● **EXTRACT TO READ**:
++++++
At least a quarter of the world's approximately 8,000 known species of amphibian are recognized as threatened and at risk of extinction. But due to a lack of data on many amphibian species, only about 44 percent of amphibians have up-to-date assessments on their risk of extinction, compared to nearly 100 percent of both birds and mammals.
Now, researchers reporting May 6 in the journal Current Biology have used known ecological, geographical, and evolutionary attributes of these data-deficient species to model their extinction risk--and their assessment suggests that at least another 1,000 species are threatened.
"We found that more than 1,000 data-deficient amphibians are threatened with extinction, and nearly 500 are Endangered or Critically Endangered, mainly in South America and Southeast Asia," said Pamela González-del-Pliego of the University of Sheffield and Yale University. "Urgent conservation actions are needed to avert the loss of these species."
The lack of information on these species results from high rates of new species description together with a lag in assessment rates in the last 15 years, she explains. All told, about 2,200 amphibian species had been deemed data deficient. Their extinction risk status simply wasn't known.
++++++
● **RAW DATA**:

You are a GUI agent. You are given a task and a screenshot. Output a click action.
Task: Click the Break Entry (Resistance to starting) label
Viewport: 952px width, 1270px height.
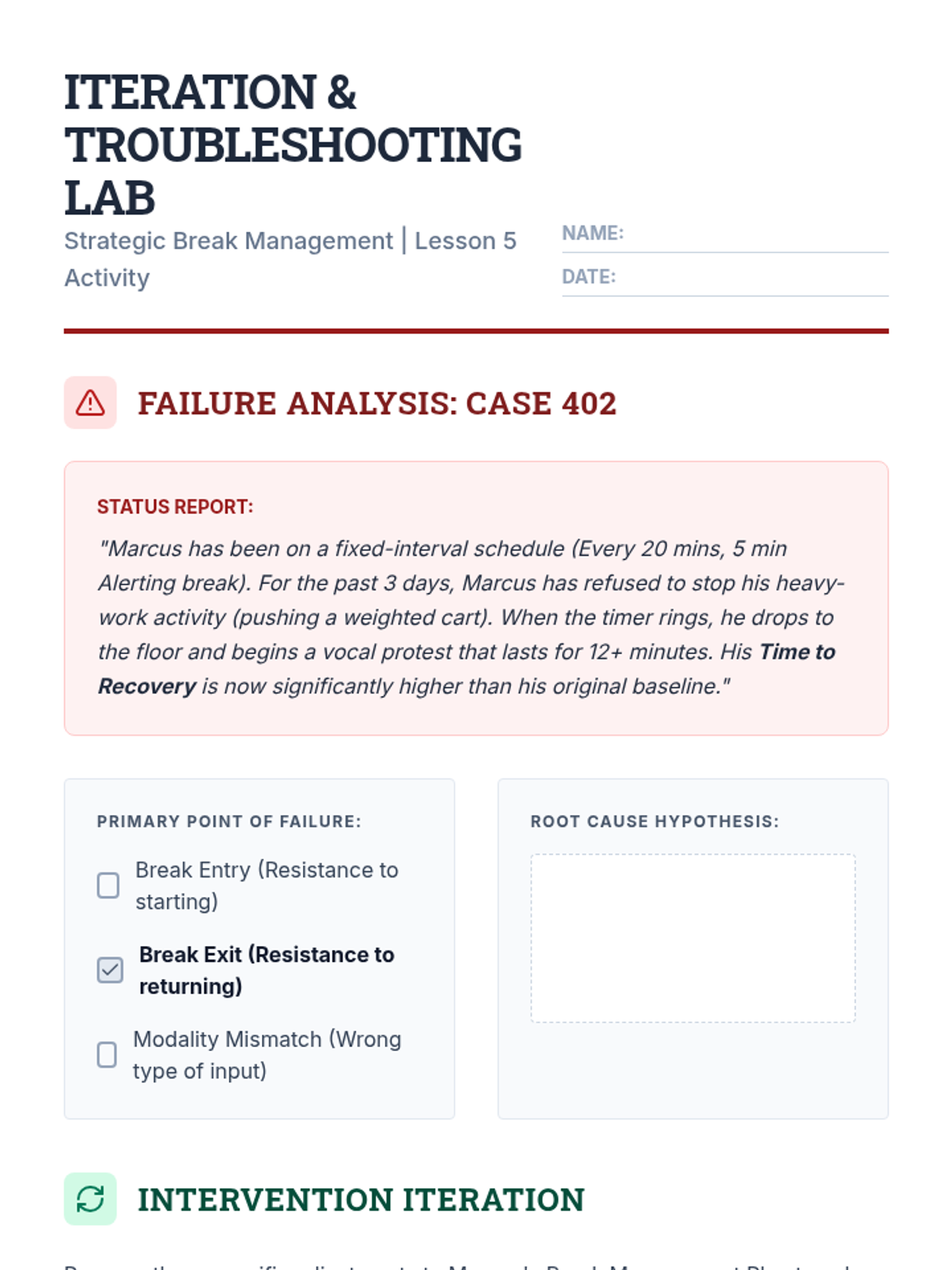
++++++
● **WORK ORDER 1**: From the amphibian extinction passage above, return the stretch from "At least a quarter" through "birds and mammals." verbatim.
● **WORK ORDER 2**: According to the amphibian extinction passage, roughly how many amphibian species had been deemed data deficient?

● **FINAL ANSWER 1**:
At least a quarter of the world's approximately 8,000 known species of amphibian are recognized as threatened and at risk of extinction. But due to a lack of data on many amphibian species, only about 44 percent of amphibians have up-to-date assessments on their risk of extinction, compared to nearly 100 percent of both birds and mammals.

● **FINAL ANSWER 2**: About 2,200